Saul Espinosa is a Matte Painting generalist, environmental Artist, and currently a concept artist at Feld Entertainment. Recently Saul has posted some personal work that shows a breakdown of digital matte painting that was rendered in Redshift.
Saul says about it “I tried to push GPU poly counts to their limits”. What he really means is that Redshift “crushed” through the scene which came in at around 3 billion polygons, that used several 8k textures. The scene was rendered at a resolution of 1080p.
Of course we are all wondering at this point about render times. Saul mentions the scene rendered in roughly 6 minutes and 36 seconds on a machine that sports dual 980ti’s.

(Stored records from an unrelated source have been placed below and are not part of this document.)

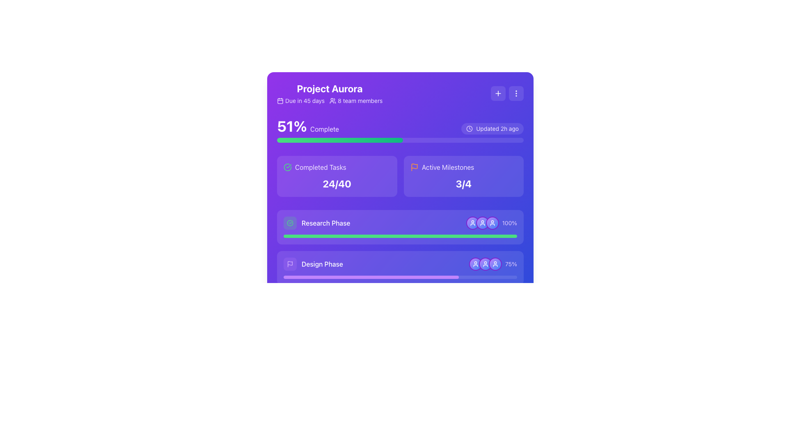 This screenshot has width=788, height=443. What do you see at coordinates (337, 183) in the screenshot?
I see `displayed numbers '24' and '40' from the text display with a bold white font on a purple background, located in the 'Completed Tasks' section` at bounding box center [337, 183].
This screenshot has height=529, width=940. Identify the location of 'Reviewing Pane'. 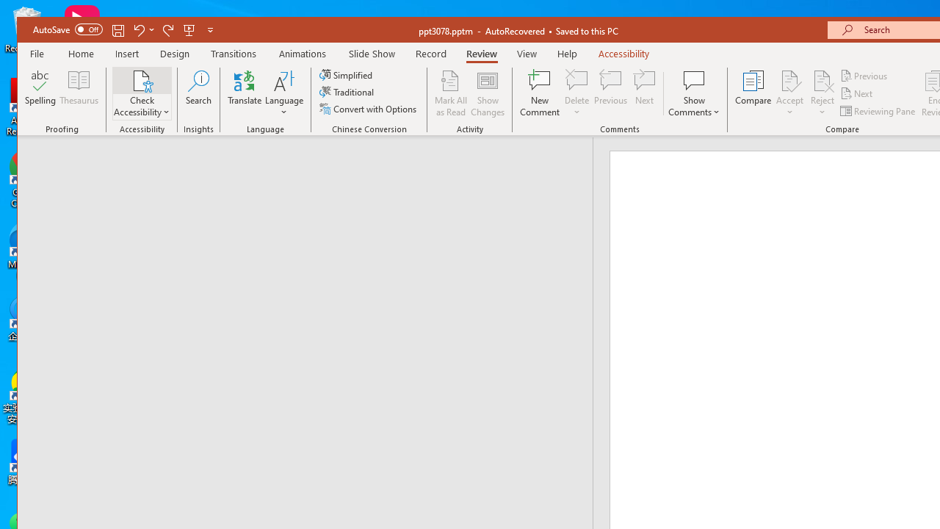
(878, 110).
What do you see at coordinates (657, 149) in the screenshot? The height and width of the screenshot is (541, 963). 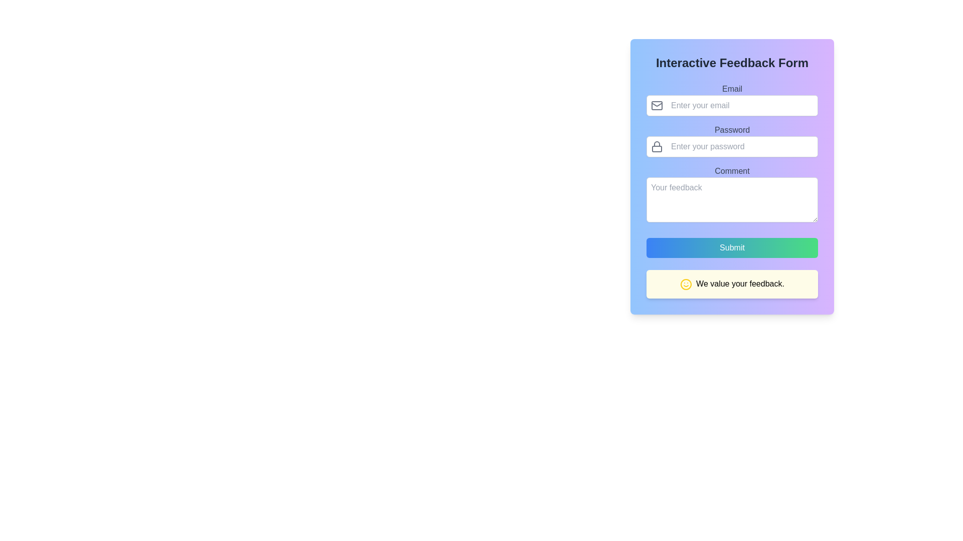 I see `the bottom rectangular part of the lock icon, which is gray and has a smooth, rounded appearance, located to the left of the 'Password' input field in the feedback form` at bounding box center [657, 149].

That is pretty impressive. Lets not forget that Maya is a workhorse as well. MASH, Maya’s motion graphics toolkit, was used populate objects that weigh in at around 30,000 trees rocks and birds.
Just 3 billion polys?? MASH spitting out (a not to be sniffed at) 30k proxy trees, rocks, and birds. https://t.co/eCzIWKx20F
— MASH in Motion (@mashinmotion) November 29, 2016
Saul used World Machine, Photoshop, Maya, Mudbox Nuke and After Effects for the matte painting test.
Saul Espinosa
Thanks for sharing! I have followed your blog for sometime now. The aerial view came in around 6min45sec-7min depending on the frame and the angle near the ground came in around ~4min35sec.
Redshift is very Impressive to say the least. It handled all the displacement/tessellation, proxies, high res textures well without going out of core. Even before optimization when I was going out of core it only added about 1-2min to the render which isn’t bad. Adding in render DOF/Motion Blur also had a similar increase in render times adding about 1-2min. I opted to go with Motion Blur and DOF in post just for control purposes though but its so fast you can do them in render no problem. Thanks again for the feature!